• George Hardas

Neck and shoulder pain (interrelated)

Up to 20% of the adult population experiences shoulder symptoms at any one time. Shoulder pain is the second most common musculoskeletal condition in the upper extremities. Shoulder pain can often be interrelated with neck pain. It has been shown that neck and shoulder pain may arise from the C5/C6 facet joints, neck pain and headaches from the C2/C3 facet joints.

The sensory innervations of facet joints is derived from the medial branch of the posterior primary division (dorsal ramus) at both the level of the joint and the levels immediately above and below the joint. These multilevel innervations may explain why pain from a facet joint has a broad referral pattern.

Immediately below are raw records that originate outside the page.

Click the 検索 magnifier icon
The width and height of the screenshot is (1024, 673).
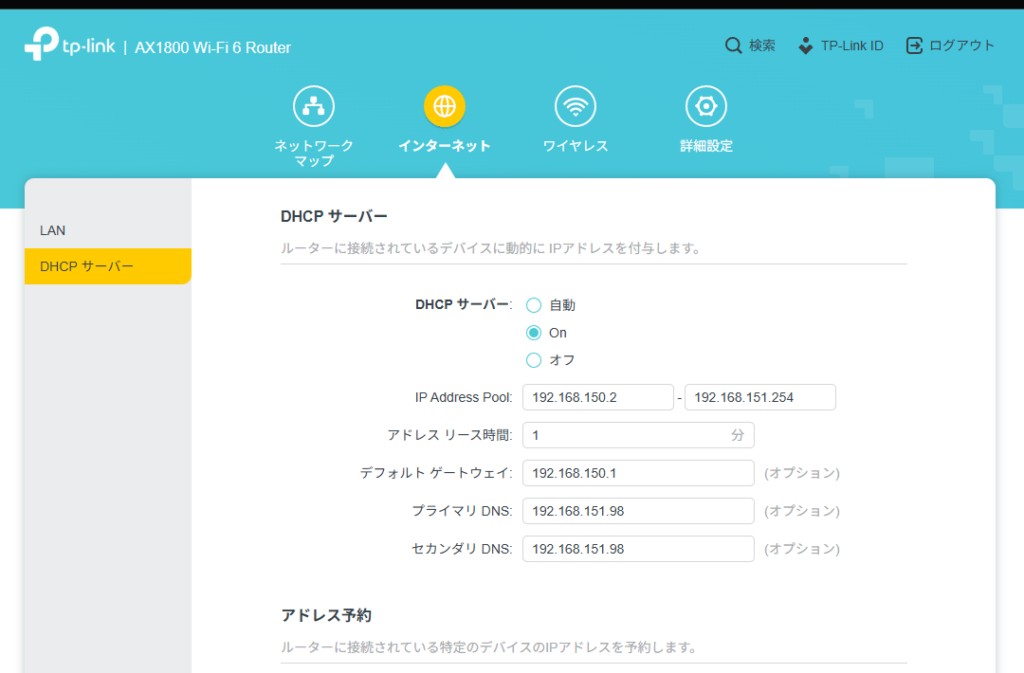733,45
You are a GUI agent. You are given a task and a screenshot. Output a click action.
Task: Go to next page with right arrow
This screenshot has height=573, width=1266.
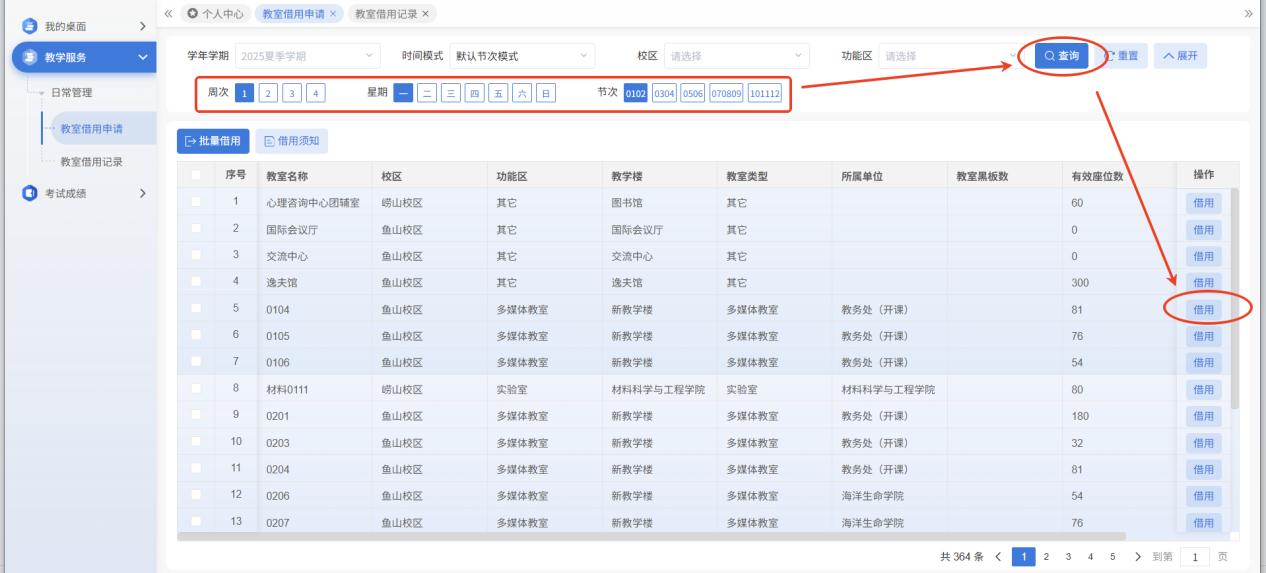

In experiments evaluating the distribution of pain from the cervical facet joint, C5/C6 facet joints were identified. A needle was then inserted until it was felt to pierce the joint capsule and injected contrast medium until pain was elicited. The subject was then examined for tenderness in the cervical and shoulder region. The distribution of evoked pain and tenderness was marked on the skin and the area recorded on a body diagram. It was found that the pain patterns for C5/C6 covered the shoulder above the level of the spine of the scapula. Following this, the medial branches of the dorsal rami of the target joint were injected with local anesthetic and noted that the experimentally induced pain was relieved in all subjects.

The study demonstrated the cervical facet joints can be a source of neck pain and that the pain extends beyond the immediate vicinity of the stimulated joint to include an element of referred pain into the related limb or limb girdle.